You can see this in the chart below, which traces the leading stock market index back to the early 1960s.
Two things stick out here. First, the two former peaks were associated with the irrational exuberance pervading the Dot-com and housing bubbles in 1999 and 2007, respectively. And second, we're now considerably higher than even those.
While it's impossible to identify any single reason for the current state of euphoria, there's no denying the fact that interest rates are continuing to take their toll, as stocks and fixed-income investments are typically assumed to be alternatives. When rates are low, capital flows into equities; when rates are high, it pours into the bond market.
Just how low are interest rates today? While long-term rates have gradually begun to tick up, the yield on the 10-year Treasury is still near the historic trough from 2012. Meanwhile, short-term rates continue to hover just above the so-called "zero bound."

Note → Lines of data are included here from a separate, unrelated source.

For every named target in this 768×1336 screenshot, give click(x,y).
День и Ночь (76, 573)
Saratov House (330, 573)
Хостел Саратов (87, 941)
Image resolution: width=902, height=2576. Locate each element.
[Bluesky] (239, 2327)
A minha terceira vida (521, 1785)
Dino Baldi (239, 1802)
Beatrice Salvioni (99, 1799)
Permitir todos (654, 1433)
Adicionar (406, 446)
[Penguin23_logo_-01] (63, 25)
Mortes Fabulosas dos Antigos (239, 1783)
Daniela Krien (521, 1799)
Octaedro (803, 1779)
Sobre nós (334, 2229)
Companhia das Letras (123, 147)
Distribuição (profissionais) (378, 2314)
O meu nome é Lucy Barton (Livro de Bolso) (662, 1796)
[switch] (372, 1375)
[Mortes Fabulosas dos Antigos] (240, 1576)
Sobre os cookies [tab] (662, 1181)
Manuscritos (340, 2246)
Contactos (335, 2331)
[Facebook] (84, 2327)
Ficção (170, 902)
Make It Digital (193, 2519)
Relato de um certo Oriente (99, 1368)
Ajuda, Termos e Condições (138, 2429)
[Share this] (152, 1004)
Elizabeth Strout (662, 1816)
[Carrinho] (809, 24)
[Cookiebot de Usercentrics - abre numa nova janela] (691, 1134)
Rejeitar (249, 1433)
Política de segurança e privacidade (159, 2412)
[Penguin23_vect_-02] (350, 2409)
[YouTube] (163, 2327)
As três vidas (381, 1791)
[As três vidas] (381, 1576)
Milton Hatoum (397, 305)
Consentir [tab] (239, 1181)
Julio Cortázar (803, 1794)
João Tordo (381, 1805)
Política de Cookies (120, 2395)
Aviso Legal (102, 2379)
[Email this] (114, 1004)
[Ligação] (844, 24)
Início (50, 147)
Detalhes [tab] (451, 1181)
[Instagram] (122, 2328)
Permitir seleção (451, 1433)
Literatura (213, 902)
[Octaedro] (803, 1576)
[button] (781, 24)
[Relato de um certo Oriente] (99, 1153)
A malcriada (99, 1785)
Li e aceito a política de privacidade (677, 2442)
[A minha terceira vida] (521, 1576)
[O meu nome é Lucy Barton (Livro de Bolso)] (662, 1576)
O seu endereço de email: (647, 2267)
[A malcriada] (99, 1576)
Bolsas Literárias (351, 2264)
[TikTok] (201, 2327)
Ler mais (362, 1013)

That stocks are at an all-time high, however, doesn't answer the question of whether they're fairly priced. To determine this, one must look at valuations. But here too the same story appears to be unfolding.
This chart shows Robert Shiller's widely followed measure of stock market valuations. And as you can see, aside from the housing bubble, the Internet bubble, and the 1920s, stocks have never been as dearly priced.
Now, just to be clear, this doesn't mean that we're in the midst of a bubble per se. As Shiller himself recently noted:
We don't know what [the stock market] is going to do. There could be a massive crash like we saw in 2000 and 2007, the last two times it looked like this. But I don't know. ... I think, realistically, stocks should still be in one's portfolio -- maybe lighten up. And also: more abroad than usual, because the U.S. is really high relative to other countries.
At the end of the day, in turn, while it's impossible to predict what will happen next, this is something investors should certainly be keeping an eye on.